(Target-pointing data)
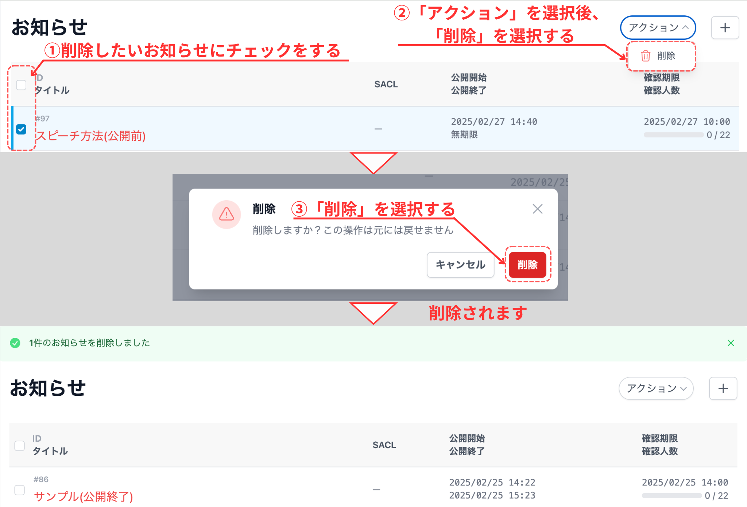Image resolution: width=747 pixels, height=507 pixels.
Task: Click the warning triangle icon in the 削除 dialog
Action: click(227, 214)
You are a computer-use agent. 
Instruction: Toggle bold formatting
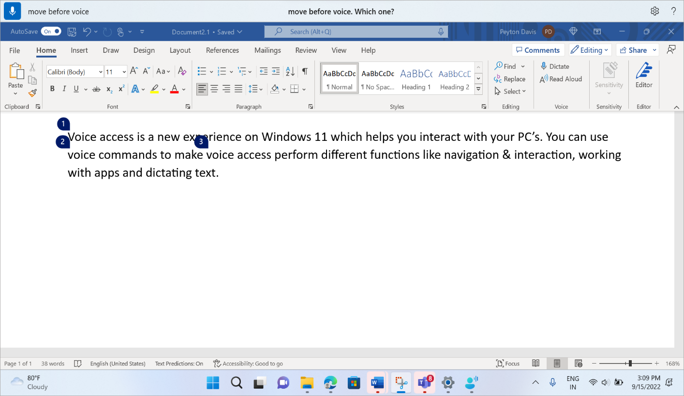(52, 89)
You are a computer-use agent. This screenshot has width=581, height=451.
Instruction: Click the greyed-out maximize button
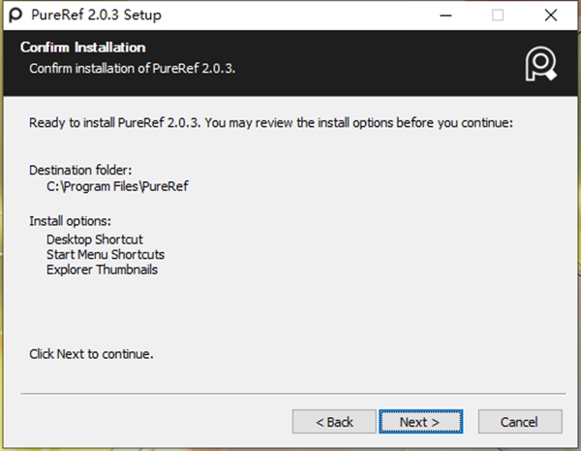(x=498, y=16)
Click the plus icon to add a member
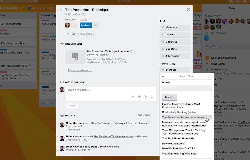This screenshot has width=250, height=160. pyautogui.click(x=74, y=25)

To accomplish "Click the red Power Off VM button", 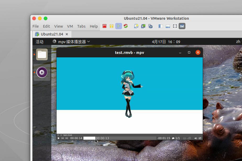I will tap(105, 26).
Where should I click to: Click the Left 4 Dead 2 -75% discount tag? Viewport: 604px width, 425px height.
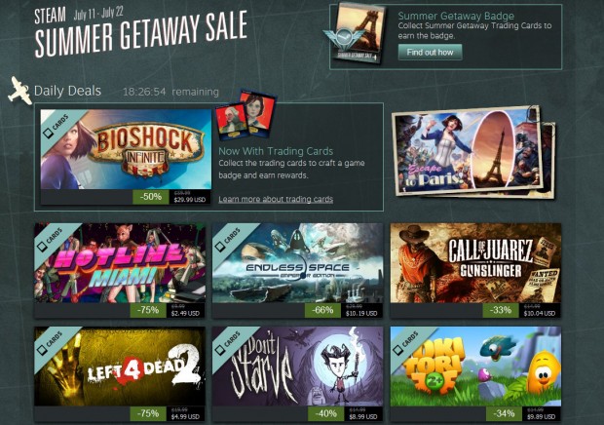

### Problem to solve
Find every line in the records that contains the word "computer" and copy each one. Case counts.

### Correct result
You are a computer-use agent. 
You are a computer-use agent. This screenshot has width=581, height=451.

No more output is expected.